The Top Ten Best Girls Episodes
10. “What Will We Do This Time About Adam?” (Season 6)
We thought we knew where this one was going: With three episodes to go, it looked an awful lot like Hannah and Adam could wind up together after all. I have no doubt a version of this outcome could have been satisfactory, in part because Dunham and her writers are so nimble, and in part because much of this episode acted as canny fulfillment of a wish I didn’t know I had. I wasn’t particularly rooting for Hannah and Adam (if only because the show had broken them apart, and kept them apart, with such grace), but halfway through “What Will We Do This Time About Adam?” as the pair quickly reconciles, has sex, and spends the day together, I felt their reverie: There’s a loveliness to their ease with each other’s quirks and weaknesses – that shared experience Adam alludes to as he makes his case. But doubt starts creeping in late in the day, and by the time they reach Williamsburg staple Kellogg’s Diner and start talking about more practical, logistical matters – marriage, apartments, baby gear – Adam and especially Hannah have an unspoken yet visible realization that what’s past is past. Driver has been justly celebrated for his work on and off this show, but this scene really belongs to Dunham, who is so adept at playing a character not unlike herself that her acting has become, at times, drastically underrated. It’s a heartbreaker of a scene, and it plays out in large part on Dunham’s face. Meanwhile, in a parallel story, the series closes the book on its second-most prominent male character as Ray spends the day with Shoshanna’s old boss, played by Aidy Bryant. At its best, Girls manages its time masterfully, and while this episode isn’t as showy as some of its other limited-frame offerings, it does manage to cross-cut between two pivotal relationships changing over the course of just twelve hours or so.
9. “The Return” (Season 1)
For such a New Yorky show, created by someone who grew up in the city, Girls showed a nice feel for less outwardly exciting environs, as in this early episode that sees Hannah spending a weekend in her hometown, ostensibly celebrating her parents’ wedding anniversary.
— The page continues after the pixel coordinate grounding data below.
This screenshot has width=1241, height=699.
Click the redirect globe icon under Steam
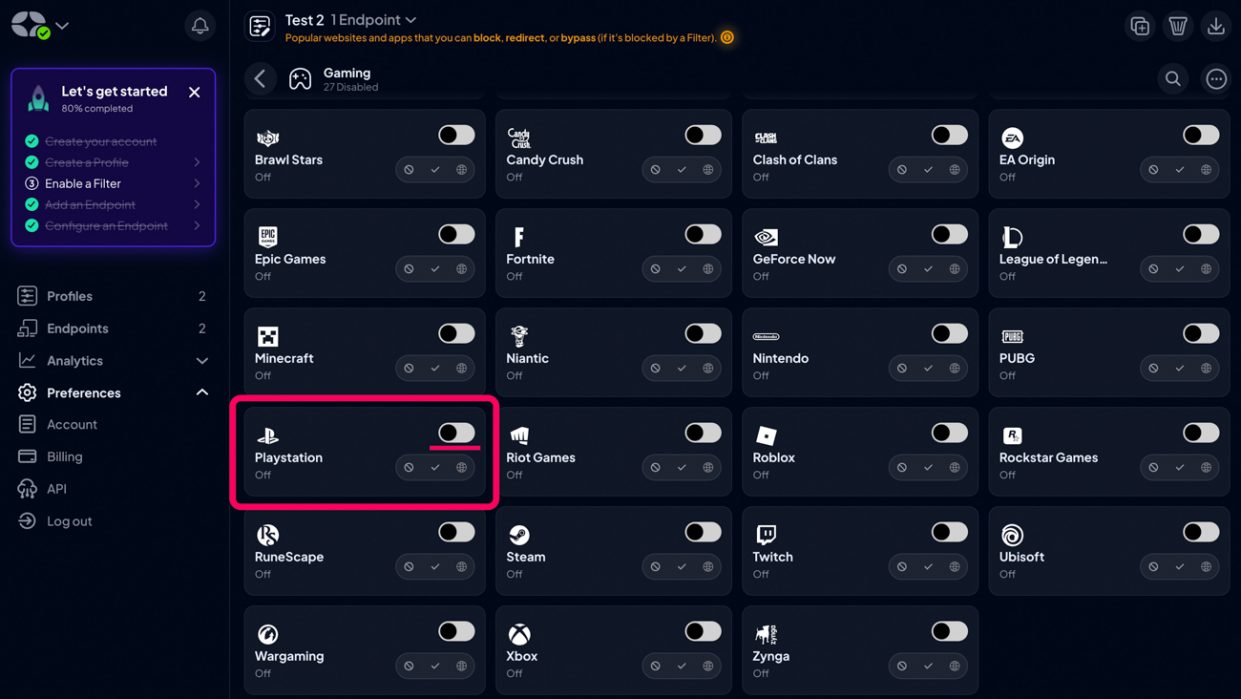708,567
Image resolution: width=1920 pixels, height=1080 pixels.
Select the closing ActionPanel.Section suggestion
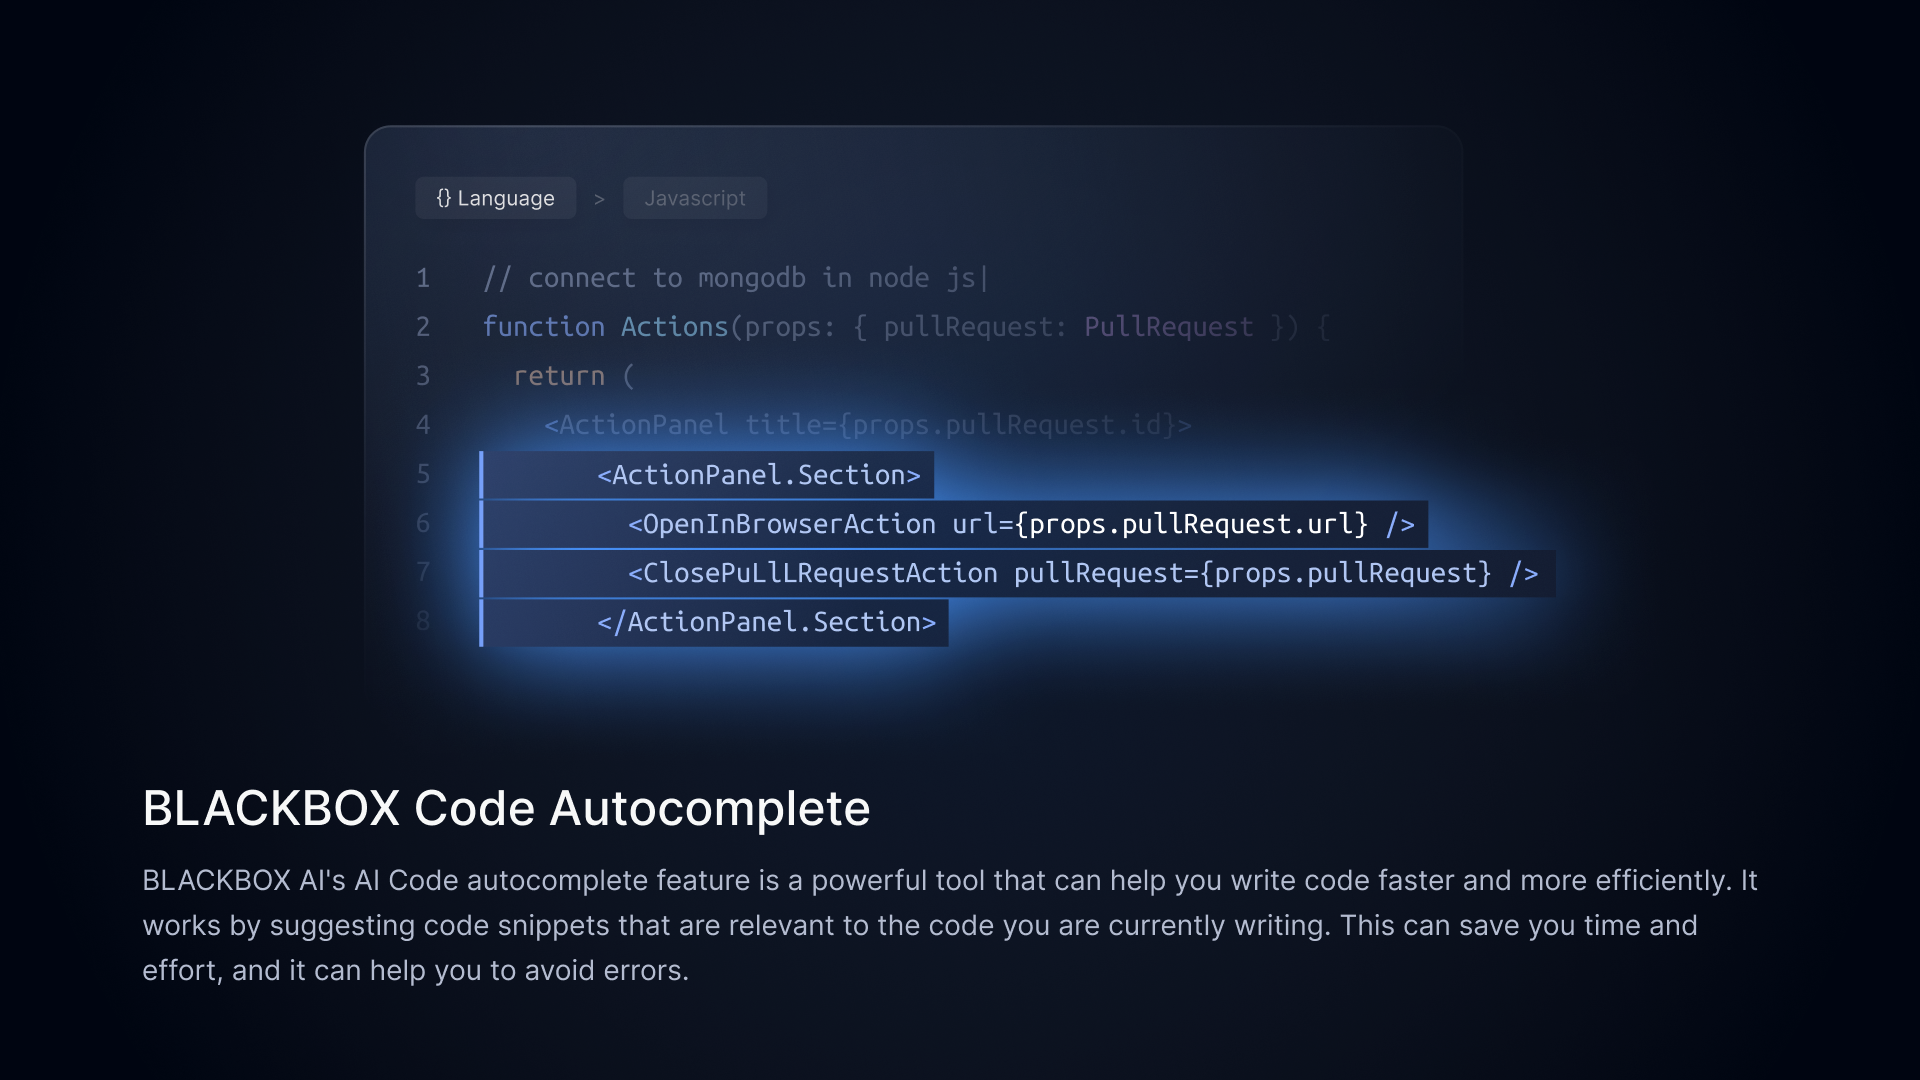click(766, 622)
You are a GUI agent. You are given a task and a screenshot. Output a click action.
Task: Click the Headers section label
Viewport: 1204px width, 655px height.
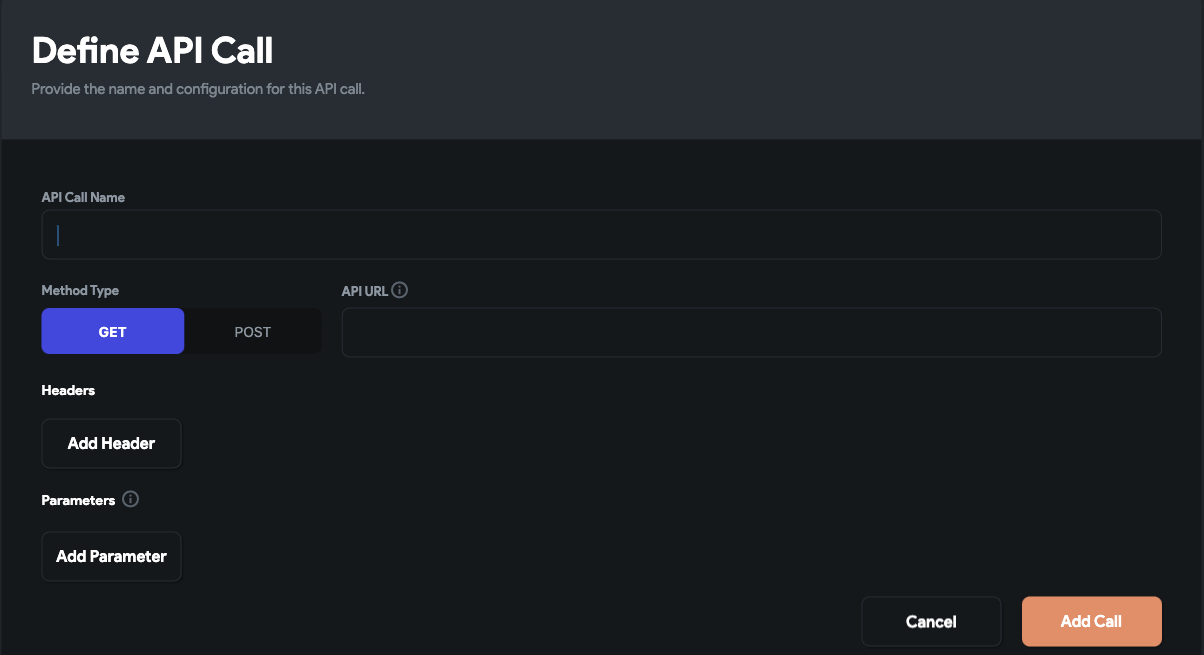[68, 390]
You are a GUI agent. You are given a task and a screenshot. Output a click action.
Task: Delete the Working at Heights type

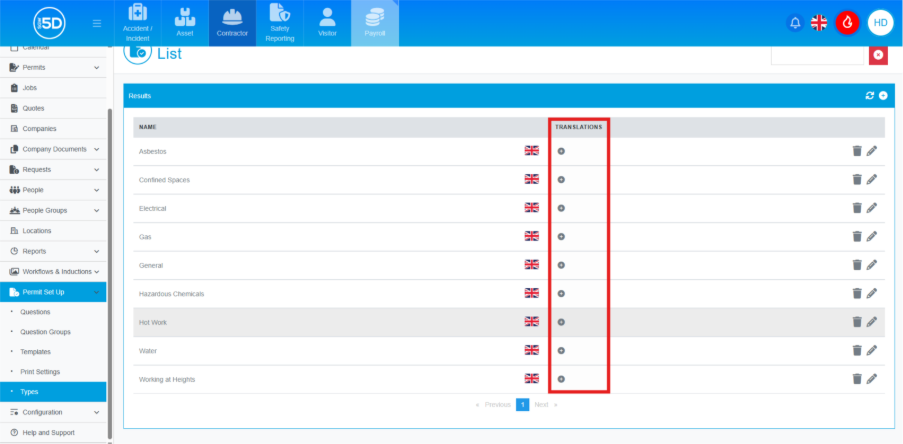pyautogui.click(x=857, y=379)
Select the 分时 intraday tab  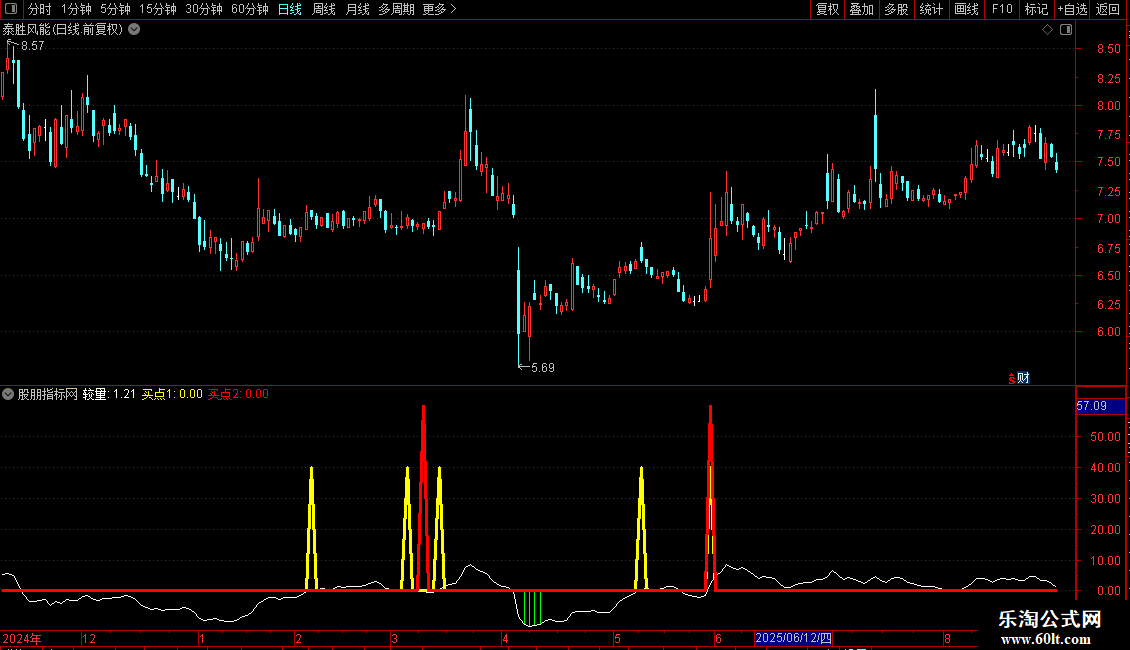pos(39,9)
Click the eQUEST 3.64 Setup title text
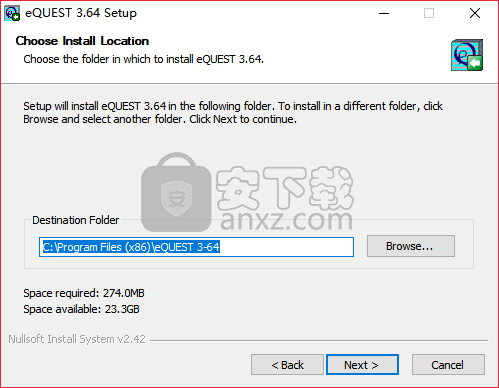This screenshot has width=499, height=388. (81, 13)
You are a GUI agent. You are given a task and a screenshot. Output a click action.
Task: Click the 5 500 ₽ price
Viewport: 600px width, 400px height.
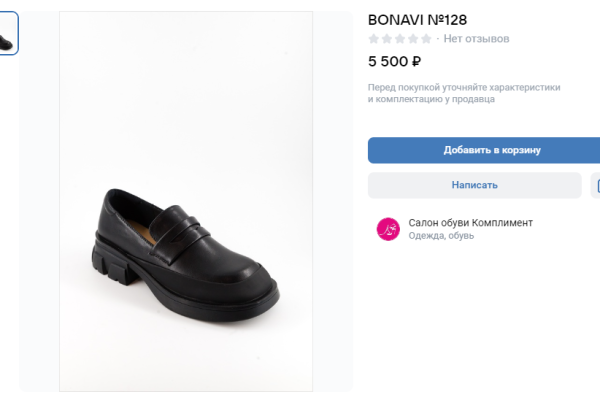[x=394, y=61]
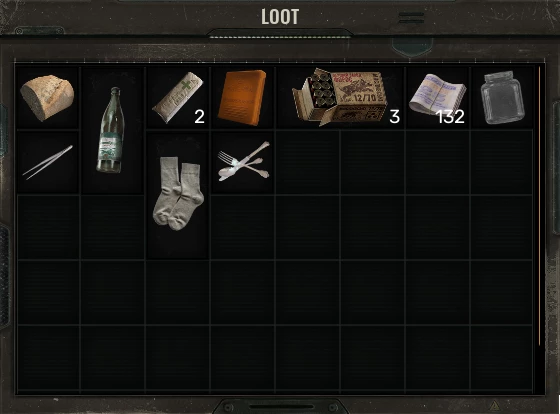
Task: Pick up the glass bottle of water
Action: pos(112,130)
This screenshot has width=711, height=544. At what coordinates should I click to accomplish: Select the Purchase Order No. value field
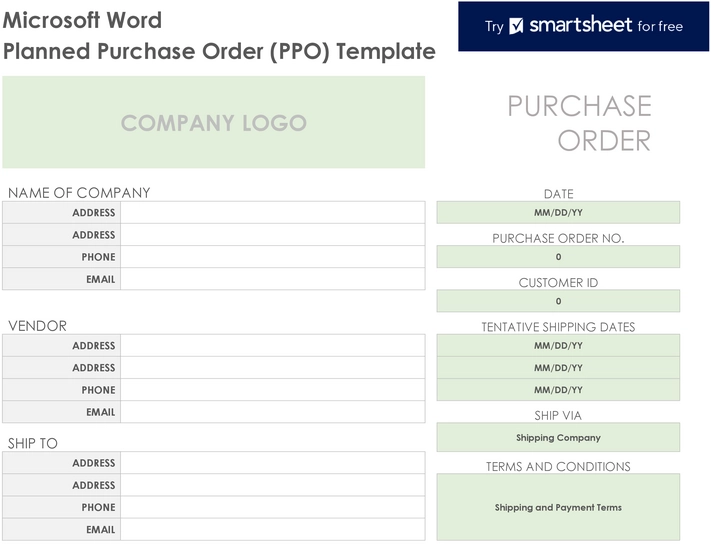click(x=558, y=257)
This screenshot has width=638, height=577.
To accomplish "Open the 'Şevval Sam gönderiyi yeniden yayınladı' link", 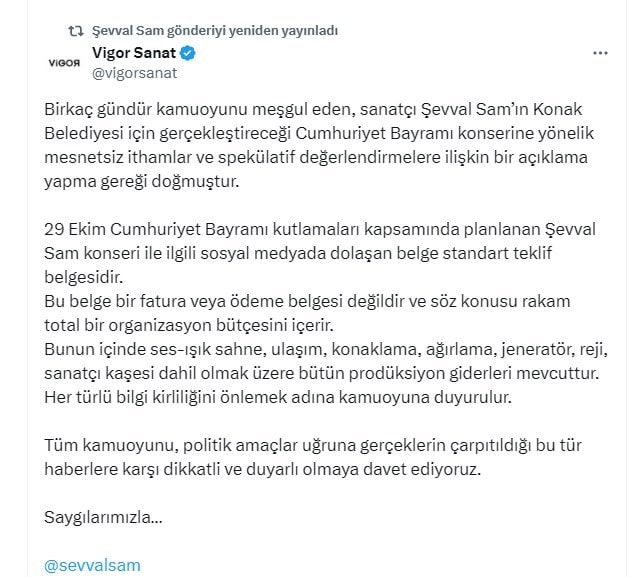I will 213,32.
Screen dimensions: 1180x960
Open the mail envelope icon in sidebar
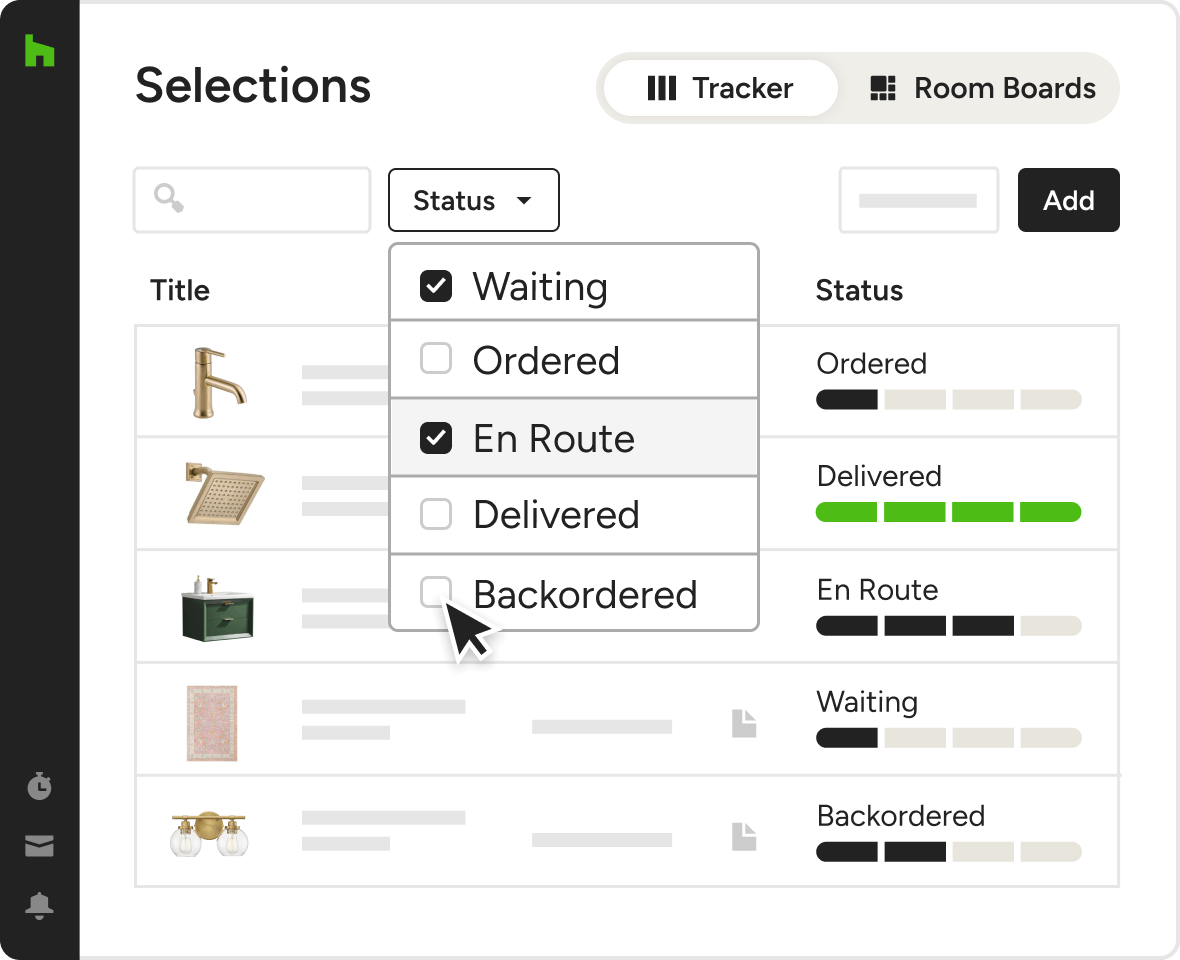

There are a lot of episodes where Hannah goes out of town and has sex with a local, but this one, where she briefly reconnects with a high school friend and attends a benefit for a local girl who has disappeared (a relatively incidental but weirdly vivid plot point). Considering how many shows utilize flashbacks to fill in a character’s backstory, it’s especially fascinating to glean bits of Hannah’s past by simply watching bits of it make their way into her present.
8. “Flo” (Season 3)
Another episode that isolates Hannah from the city benefits greatly from a stellar June Squibb guest turn. She plays Hannah’s ailing grandmother, and their lack of recent closeness doesn’t prevent her from imparting some excellent marriage advice. Advice also comes from Hannah’s mother (Becky Ann Baker, wonderful as usual), about the relationship with Adam that seems, at the time, mostly stable (stable enough for her to lie to her grandmother about getting married, at least). The low-key estrangements of family take center stage here, along with the suddenness of death, even when you think you’re expecting it. There are a lot of Girls episodes that could work perfectly well as stand-alone short stories; this is one of the best and most complete. Hannah may not have been cut out for literary fiction, but there are a lot of signs that Dunham, Konner, and company could be.
7. “Sit-In” (Season 4)
Hannah returns to New York from Iowa to find Adam living with someone else in their formerly shared apartment. So, naturally, she locks herself in her old bedroom and refuses to leave. Technically, this is almost a bottle episode as most of it takes place inside Hannah’s apartment, but the way much of the show’s cast cycles in and out of the rest of the apartment smartly pulls those limitations into something more expansive, even as the focus stays on Hannah’s immediate heartbreak and anger. Girls occasionally faltered when it needed to check in with too many characters in a single half-hour, but this one does a particularly elegant and hilarious job of doing just that.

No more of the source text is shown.